*** EXTRACTED DATA ***

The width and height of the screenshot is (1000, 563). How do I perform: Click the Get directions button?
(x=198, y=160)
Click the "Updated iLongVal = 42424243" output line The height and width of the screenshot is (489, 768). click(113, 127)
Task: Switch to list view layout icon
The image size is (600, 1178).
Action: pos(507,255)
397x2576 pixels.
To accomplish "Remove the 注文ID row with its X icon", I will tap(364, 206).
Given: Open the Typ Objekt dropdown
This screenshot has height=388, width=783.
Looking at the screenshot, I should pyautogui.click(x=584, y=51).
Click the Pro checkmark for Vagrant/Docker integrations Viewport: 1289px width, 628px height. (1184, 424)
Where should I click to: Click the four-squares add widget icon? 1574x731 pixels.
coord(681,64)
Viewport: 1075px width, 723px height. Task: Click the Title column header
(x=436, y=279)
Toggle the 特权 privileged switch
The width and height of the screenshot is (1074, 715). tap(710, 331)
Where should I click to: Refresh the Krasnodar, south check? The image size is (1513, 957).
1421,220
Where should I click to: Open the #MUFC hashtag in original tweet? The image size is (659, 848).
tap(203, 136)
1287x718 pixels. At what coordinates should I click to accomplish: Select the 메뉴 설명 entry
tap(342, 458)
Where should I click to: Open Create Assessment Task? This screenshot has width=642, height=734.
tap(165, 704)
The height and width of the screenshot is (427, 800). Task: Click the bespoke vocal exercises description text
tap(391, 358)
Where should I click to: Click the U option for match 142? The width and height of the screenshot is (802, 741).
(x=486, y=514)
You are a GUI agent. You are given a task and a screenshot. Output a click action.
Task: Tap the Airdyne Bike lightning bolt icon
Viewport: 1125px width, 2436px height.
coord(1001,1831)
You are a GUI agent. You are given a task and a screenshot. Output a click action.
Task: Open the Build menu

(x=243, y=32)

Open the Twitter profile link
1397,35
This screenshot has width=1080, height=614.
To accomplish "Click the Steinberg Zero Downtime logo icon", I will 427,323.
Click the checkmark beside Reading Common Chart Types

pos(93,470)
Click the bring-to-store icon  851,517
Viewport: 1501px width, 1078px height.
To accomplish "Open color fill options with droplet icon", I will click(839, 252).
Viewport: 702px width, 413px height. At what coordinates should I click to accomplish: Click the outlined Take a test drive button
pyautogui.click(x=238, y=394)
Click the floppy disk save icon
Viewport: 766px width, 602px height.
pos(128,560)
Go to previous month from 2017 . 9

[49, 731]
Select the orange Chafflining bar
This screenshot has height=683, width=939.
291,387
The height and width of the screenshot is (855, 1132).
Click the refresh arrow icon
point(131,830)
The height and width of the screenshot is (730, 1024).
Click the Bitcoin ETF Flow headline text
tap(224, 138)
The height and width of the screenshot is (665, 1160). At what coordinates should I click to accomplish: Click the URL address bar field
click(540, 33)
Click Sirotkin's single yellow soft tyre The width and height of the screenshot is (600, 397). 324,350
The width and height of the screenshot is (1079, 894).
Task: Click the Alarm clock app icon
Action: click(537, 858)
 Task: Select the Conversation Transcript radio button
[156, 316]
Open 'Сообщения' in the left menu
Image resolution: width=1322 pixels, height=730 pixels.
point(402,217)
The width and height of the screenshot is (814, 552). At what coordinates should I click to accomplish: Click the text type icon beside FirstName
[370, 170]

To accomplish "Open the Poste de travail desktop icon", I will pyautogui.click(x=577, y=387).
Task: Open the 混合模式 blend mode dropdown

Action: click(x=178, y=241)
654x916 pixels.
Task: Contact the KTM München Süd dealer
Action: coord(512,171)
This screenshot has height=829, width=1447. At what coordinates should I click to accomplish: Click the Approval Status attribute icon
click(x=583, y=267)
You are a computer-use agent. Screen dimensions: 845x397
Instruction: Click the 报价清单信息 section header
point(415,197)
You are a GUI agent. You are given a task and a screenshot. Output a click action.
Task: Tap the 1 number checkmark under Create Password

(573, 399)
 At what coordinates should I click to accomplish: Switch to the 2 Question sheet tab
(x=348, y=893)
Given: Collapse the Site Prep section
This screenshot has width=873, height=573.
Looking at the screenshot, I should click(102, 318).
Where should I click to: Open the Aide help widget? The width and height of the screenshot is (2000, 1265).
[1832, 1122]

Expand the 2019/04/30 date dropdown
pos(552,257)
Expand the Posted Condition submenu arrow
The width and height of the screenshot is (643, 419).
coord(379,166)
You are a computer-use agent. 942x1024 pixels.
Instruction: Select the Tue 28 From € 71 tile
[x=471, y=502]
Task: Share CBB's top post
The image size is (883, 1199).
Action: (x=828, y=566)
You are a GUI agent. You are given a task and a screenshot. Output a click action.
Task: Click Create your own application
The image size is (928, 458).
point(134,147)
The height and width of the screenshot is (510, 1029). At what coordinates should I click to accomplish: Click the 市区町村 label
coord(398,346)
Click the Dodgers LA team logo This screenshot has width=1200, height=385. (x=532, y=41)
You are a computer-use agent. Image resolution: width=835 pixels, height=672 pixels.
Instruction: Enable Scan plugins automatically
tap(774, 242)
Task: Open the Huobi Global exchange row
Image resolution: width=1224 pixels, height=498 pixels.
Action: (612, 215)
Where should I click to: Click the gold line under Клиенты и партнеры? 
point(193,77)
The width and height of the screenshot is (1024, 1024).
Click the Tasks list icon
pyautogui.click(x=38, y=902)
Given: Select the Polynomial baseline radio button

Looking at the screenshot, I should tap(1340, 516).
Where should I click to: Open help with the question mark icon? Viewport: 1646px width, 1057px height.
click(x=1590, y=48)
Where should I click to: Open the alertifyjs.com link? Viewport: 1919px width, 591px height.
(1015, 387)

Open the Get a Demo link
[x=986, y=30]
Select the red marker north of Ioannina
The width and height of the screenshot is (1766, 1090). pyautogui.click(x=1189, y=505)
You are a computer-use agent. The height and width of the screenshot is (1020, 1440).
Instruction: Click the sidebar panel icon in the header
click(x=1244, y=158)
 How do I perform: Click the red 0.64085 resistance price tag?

*** End of EXTRACTED DATA ***

Reproduce word for word the material above, beginning with the line that contains "Instruction: Click the 报价清单信息 section header" and ending with the line that contains "You are a computer-use agent. 942x1024".

Instruction: Click the 报价清单信息 section header
point(415,197)
You are a GUI agent. You are given a task and a screenshot. Output a click action.
Task: Tap the 1 number checkmark under Create Password

(573, 399)
 At what coordinates should I click to accomplish: Switch to the 2 Question sheet tab
(x=348, y=893)
Given: Collapse the Site Prep section
This screenshot has width=873, height=573.
Looking at the screenshot, I should click(102, 318).
Where should I click to: Open the Aide help widget? The width and height of the screenshot is (2000, 1265).
[1832, 1122]

Expand the 2019/04/30 date dropdown
pos(552,257)
Expand the Posted Condition submenu arrow
The width and height of the screenshot is (643, 419).
coord(379,166)
You are a computer-use agent. 942x1024 pixels.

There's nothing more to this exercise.